The archaeological site is ten-fifteen minutes’ walk from the Ercolano Scavi station of the Circumvesuviana train which runs from Naples to Sorrento (scavi means excavations in Italian). From Napoli Garibaldi the journey takes seventeen minutes, and from Sorrento the travelling time is forty-eight minutes. If you time your travel to catch one of the rarer trains with limited stops, you can knock a few minutes off the journey. The trains fill up with tourists at Napoli Garibaldi so if you want a seat, you can try boarding at the Naples terminus, nearby Porta Nolana. At the time of writing a new, comfortable tourist express train called the Campania Express also runs between Naples, the Vesuvius sites and Sorrento, though this is more expensive.

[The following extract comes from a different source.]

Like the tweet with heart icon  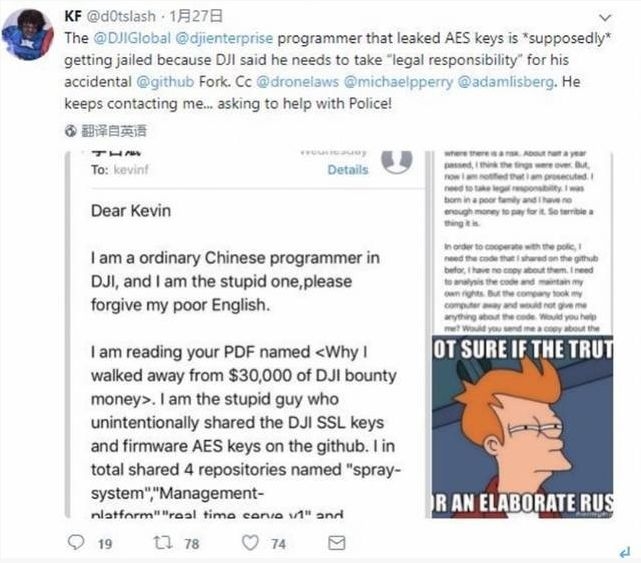[250, 543]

Outside Ercolano Scavi station, walk a short way to the right to join the main road leading straight down towards the sea. Follow this road, crossing over a roundabout and continuing straight ahead down Via IV Novembre. At the end of the road is an archway leading to the archaeological site. There is very much a sense as you approach the site that Ercolano has been receiving tourists visiting its ruins for hundreds of years. Along the route you’ll find a choice of places to eat, drink and buy snacks, all very prepared for overseas visitors.
After heading through the gateway the route to the entrance lies down a walkway with a great view over the archaeological site. This makes it clear how deeply the Roman town was buried and gives an idea of how it extends under the modern suburb. The ticket office lies at the end of the sloping path. There are a couple of toilets here, and more inside the site. Through the ticket turnstiles, the access path leads along the seaward side of the site to a little building complex with a bookshop, audio-guide sales, toilets and a cafe with outside tables. Here is the actual entrance to the ruins.
I’d recommend allowing two hours or more for touring the site, though you could see highlights in less. Although I wouldn’t suggest combining Herculaneum with Pompeii (which covers a much larger area) unless you are really, really energetic and keen, it does work well in a day out with Villa Oplontis.
Where to stay
The most popular bases for a holiday including visits to the Pompeiian/Vesuvian sites are Naples – for a bustling city stay – and Sorrento – for an enjoyable holiday atmosphere. Some visitors, touring, choose to stay overnight in modern Pompei, which would be a practical option for combining the Roman sites over two days. Ercolano itself offers several choices. The nearest to the ruins is Hotel Herculaneum.
> More accommodation in Ercolano
More archaeological sites to see
Pompeii and Herculaneum are the obvious Roman sites in the Vesuvius area. Villa Oplontis, also on the Circumvesuviana railway line and close to Pompeii, was a palatial Roman seaside villa which was partially destroyed by the eruption, and now makes a remarkable place to visit without the crowds of the two buried cities. The archaeological museum in Naples is unmissable if you’ve an interest in history and want to see the best discoveries from Pompeii and Herculaneum. Close to Sorrento, the Villa di Pollio Felice is very ruinous but has a breathtaking location on the sea’s edge; it’s also worth a visit if you’re staying in Sorrento.